É um tema onde invisto continuamente através de formações, participação em eventos, leitura de livros, artigos científicos e estudos com especial foco no trabalho de Daniel Goleman, uma das maiores referências mundiais nesta área. É um tema que vou trabalhando e fortalecendo através da observação diária das pessoas, das equipas, das interações sociais mas sobretudo, na observação consciente sobre mim própria.
Enquanto profissional na área de Learning & Consulting, procuro ser uma verdadeira embaixadora desta temática, promovendo junto do meu ecossistema a importância da Inteligência Emocional no dia a dia.
É importante referir que a Inteligência Emocional tem, hoje, um lugar claro e sustentado no contexto organizacional, mas o seu verdadeiro valor vai muito para além disso.
Está presente na forma como lidamos, com os nossos próprios desafios internos, e quando reconhecemos uma emoção antes de reagir automaticamente.
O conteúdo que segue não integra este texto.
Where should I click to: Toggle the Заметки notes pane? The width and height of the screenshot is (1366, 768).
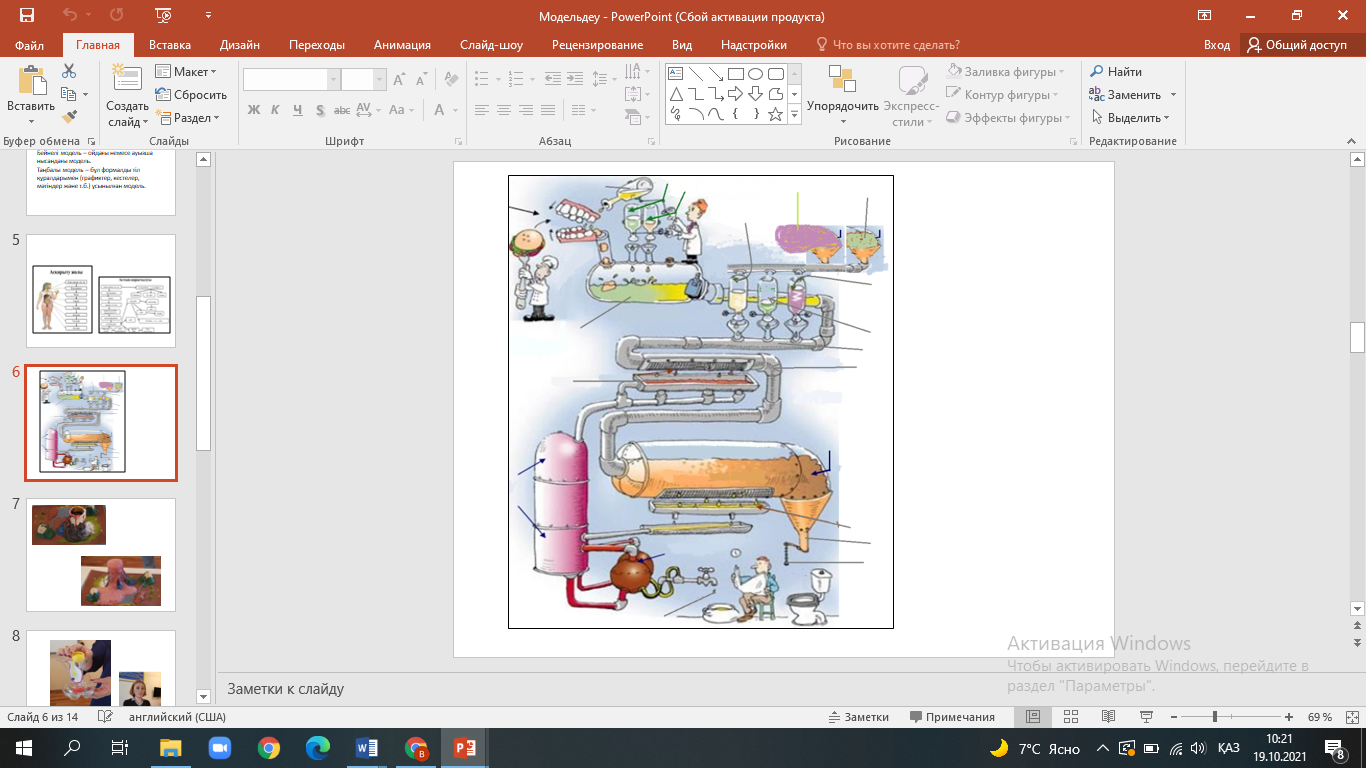(x=858, y=717)
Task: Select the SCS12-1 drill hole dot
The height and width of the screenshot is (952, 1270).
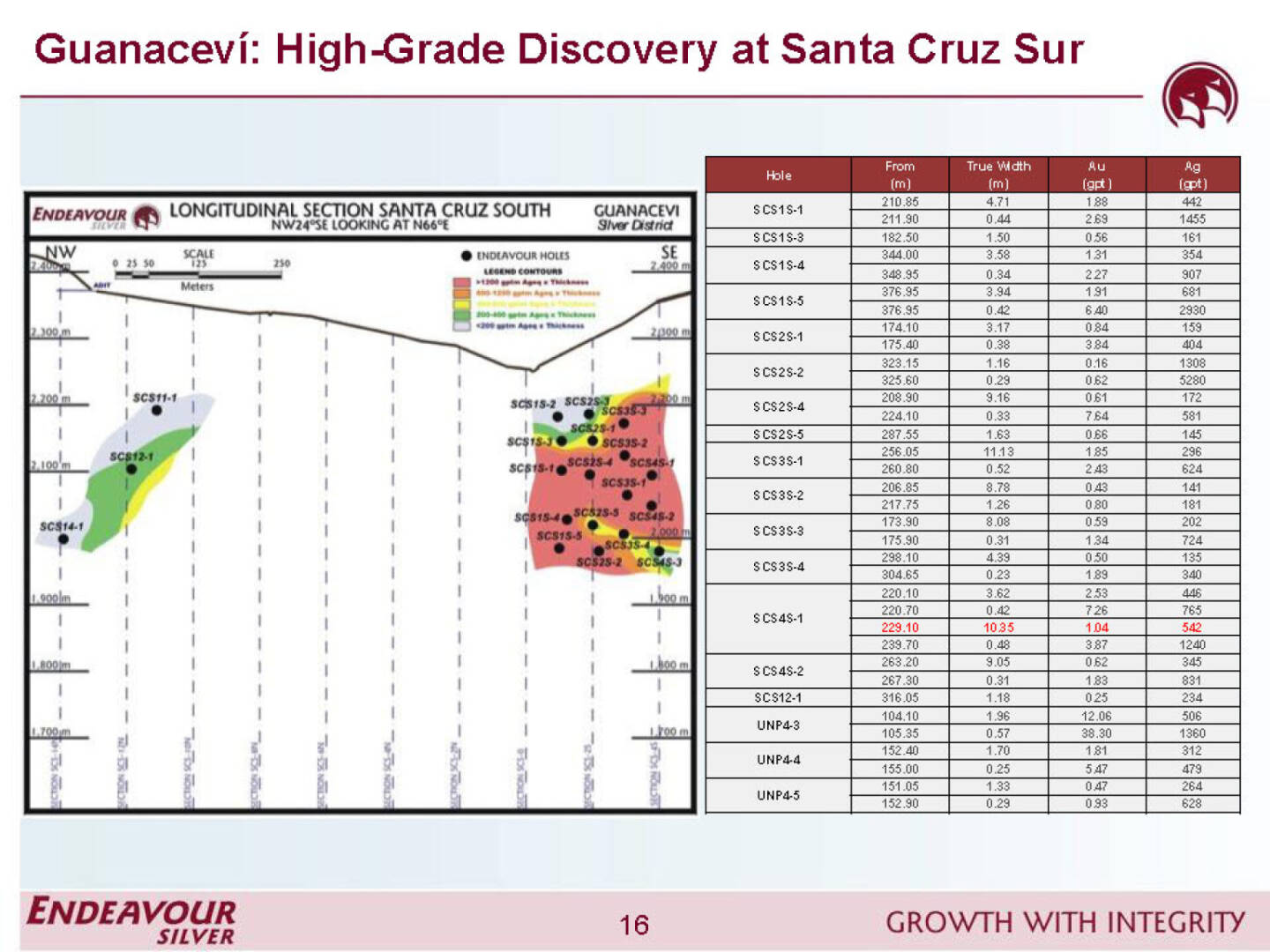Action: click(131, 469)
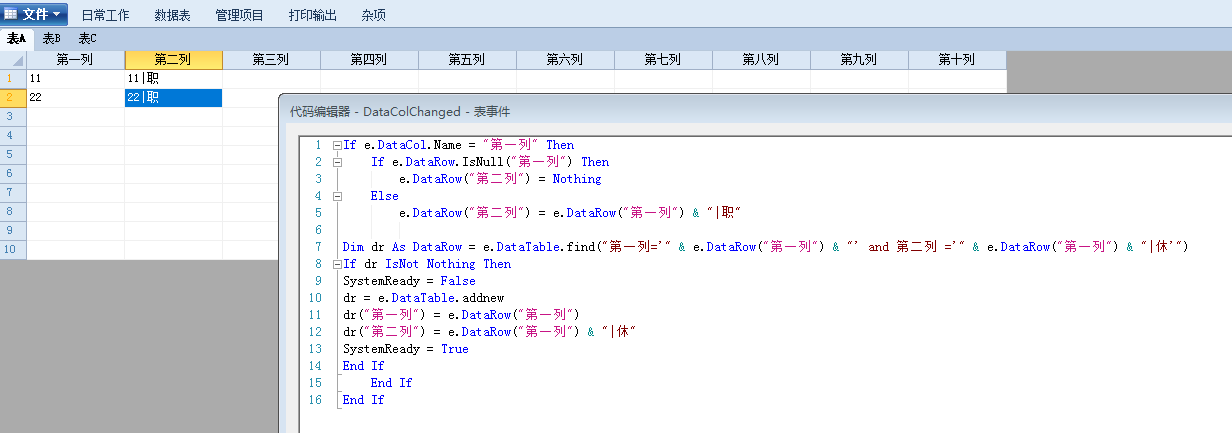Collapse the code block at line 1
The height and width of the screenshot is (433, 1232).
point(337,145)
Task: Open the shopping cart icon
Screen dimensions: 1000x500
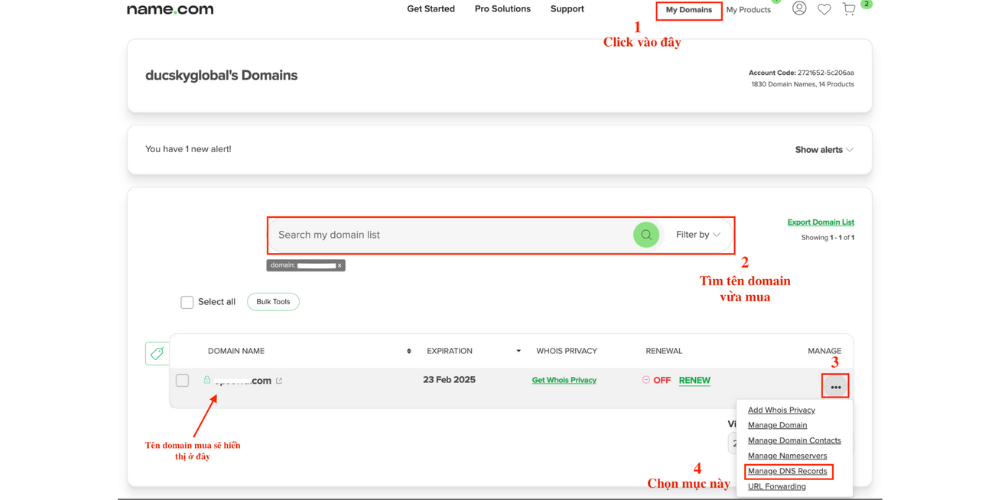Action: tap(849, 9)
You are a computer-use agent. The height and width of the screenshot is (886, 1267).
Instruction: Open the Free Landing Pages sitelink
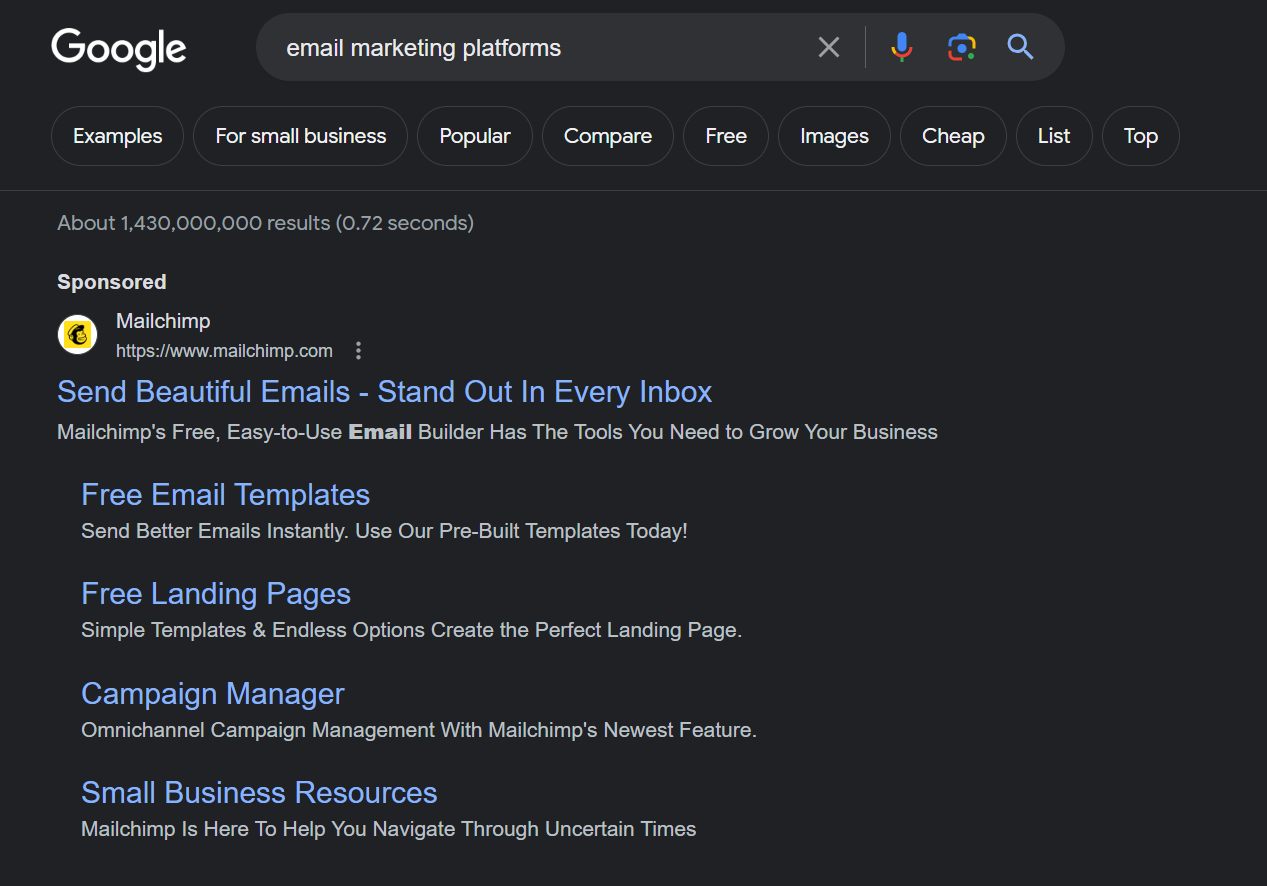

Está presente na capacidade de manter o equilíbrio em contextos exigentes, de encontrar motivação mesmo quando os resultados ainda não aparecem e de agir com intenção em vez de impulso.
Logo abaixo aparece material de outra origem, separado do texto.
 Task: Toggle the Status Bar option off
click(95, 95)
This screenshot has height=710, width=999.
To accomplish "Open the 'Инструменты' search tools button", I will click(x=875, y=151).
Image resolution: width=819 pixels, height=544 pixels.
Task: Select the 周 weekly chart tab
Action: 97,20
Está também, inevitavelmente, em todas as relações que construímos, na escuta ativa genuína, na empatia que criamos e na forma como comunicamos.
Está na capacidade de ouvir alguém, mesmo quando discordamos.
Pessoas emocionalmente inteligentes conseguem ler o contexto, ajustar o seu comportamento e construir relações mais sólidas, baseadas em confiança e respeito mútuo.
É precisamente neste ponto que a nossa oferta formativa em Inteligência Emocional ganha relevância, ao transformar este conhecimento em prática concreta. Através de programas desenhados para o contexto real das organizações, desenvolvemos competências que impactam diretamente as pessoas, as equipas e consequentemente os seus resultados.
Neste mês da Consciência Emocional, deixo uma reflexão que me acompanha:
“Estamos a reagir ao que sentimos ou a escolher agir com Inteligência Emocional?”